DONALD: I don’t have to do anything I don’t want to do! [He rises and goes over to the window again.] I don’t have to be anything but just what I am! [He faces her desperately] Oh, God, mother, I don’t want to go home! I hate it! I hate it! It’s like being caught in a hideous trap! [He covers his face and sits down on the window sill.] The brick walls and the concrete and the—the black fire-escapes! It’s them I hate most of all—fire-escapes! Don’t they think people who live in apartments need to escape from anything besides fire?
MRS. FENWAY: Donald! I wish you’d stop talking queerly!
DONALD: I dreamed I was on one last night.
MRS. FENWAY: On what?
DONALD: A fire-escape. An endless black fire-escape. I kept running and running, up it and down it, and I never got anywhere! At last I stopped running, I couldn’t run any further, and the black iron thing started twisting around me like a snake! I couldn’t breathe!
MRS. FENWAY: Stop it! In my nervous condition it’s a crime to make me listen to stuff like that! What did you eat before going to bed last night?

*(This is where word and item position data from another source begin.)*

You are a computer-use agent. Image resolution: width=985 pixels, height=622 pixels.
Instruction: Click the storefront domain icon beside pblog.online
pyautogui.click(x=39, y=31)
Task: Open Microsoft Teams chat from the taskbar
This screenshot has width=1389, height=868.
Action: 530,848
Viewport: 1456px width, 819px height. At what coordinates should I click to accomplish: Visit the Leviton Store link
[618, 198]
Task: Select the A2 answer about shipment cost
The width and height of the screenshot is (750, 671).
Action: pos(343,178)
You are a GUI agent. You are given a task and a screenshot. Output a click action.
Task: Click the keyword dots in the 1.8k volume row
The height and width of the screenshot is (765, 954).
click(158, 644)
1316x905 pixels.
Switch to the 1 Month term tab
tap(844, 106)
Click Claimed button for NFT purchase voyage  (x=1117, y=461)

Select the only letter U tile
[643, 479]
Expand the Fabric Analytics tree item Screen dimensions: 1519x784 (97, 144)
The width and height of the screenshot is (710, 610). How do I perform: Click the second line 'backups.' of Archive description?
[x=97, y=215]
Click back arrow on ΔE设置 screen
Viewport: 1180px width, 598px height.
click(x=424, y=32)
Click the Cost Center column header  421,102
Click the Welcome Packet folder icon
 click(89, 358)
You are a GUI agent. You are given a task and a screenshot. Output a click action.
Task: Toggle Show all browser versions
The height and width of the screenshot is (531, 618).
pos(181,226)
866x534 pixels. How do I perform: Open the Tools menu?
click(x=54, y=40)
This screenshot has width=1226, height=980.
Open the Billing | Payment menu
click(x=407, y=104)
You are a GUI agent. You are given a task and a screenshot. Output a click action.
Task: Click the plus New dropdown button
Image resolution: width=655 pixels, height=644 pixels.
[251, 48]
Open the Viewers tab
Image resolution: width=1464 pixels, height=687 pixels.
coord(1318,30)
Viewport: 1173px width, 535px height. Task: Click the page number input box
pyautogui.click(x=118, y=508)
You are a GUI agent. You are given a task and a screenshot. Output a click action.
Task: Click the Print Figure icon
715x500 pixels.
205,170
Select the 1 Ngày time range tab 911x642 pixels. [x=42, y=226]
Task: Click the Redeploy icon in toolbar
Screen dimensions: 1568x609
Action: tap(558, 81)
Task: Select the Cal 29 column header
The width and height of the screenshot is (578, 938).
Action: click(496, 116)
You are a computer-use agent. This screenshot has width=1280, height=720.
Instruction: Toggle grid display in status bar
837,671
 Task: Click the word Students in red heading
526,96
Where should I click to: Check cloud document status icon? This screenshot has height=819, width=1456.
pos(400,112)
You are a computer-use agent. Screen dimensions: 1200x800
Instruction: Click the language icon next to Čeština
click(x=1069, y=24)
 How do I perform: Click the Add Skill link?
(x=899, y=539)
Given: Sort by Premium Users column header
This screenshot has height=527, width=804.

DONALD [laughing sharply]: Yes, blame it on my digestion! — I’m going out.
MRS. FENWAY: Where to?
DONALD: I told you. The lake.
MRS. FENWAY: Always the lake! And by yourself, too—it’s not normal! Before you go remind Anna once more about my white linen waist. She’s probably forgotten and— Oh, Donald! Before you go out I wish you would clean my white kid slippers.
DONALD [absently]: Your white kid slippers?
MRS. FENWAY: Yes. Will you do that for mother? [She rises.] I’d do it myself but I’m just too exhausted. This heat makes my head go around like a top. Goodness! I have a blister right on the ball of my foot! Don’t we get the Saturday Evening Post anymore? [She pushes the damp hair back from her forehead.] I really ought to stay in, the lake is so glaring, it’s just sure to make me dizzy walking along the drive. I don’t see why we ever got a cottage so far out of the way. Where’s the True Story? I promised Mrs. Vincent I’d let her have it. Donald! Pull that shade down! The lake is so glaring it hurts my eyes.
DONALD [obeying]: Anything else I can do for you?
MRS. FENWAY: No, but you won’t forget the kid slippers?
DONALD: I’ll fix them later.
MRS. FENWAY: Always later. You’re like your father in that respect. Procrastination about all things. Well, time doesn’t wait for people. [She pours a glass of water and flops down again on the divan.] It just keeps going along. You’ll find that out for yourself some day.
DONALD: Time? I don’t care about time. Time’s nothing.
MRS. FENWAY: Time is one thing that nobody ever gets away from.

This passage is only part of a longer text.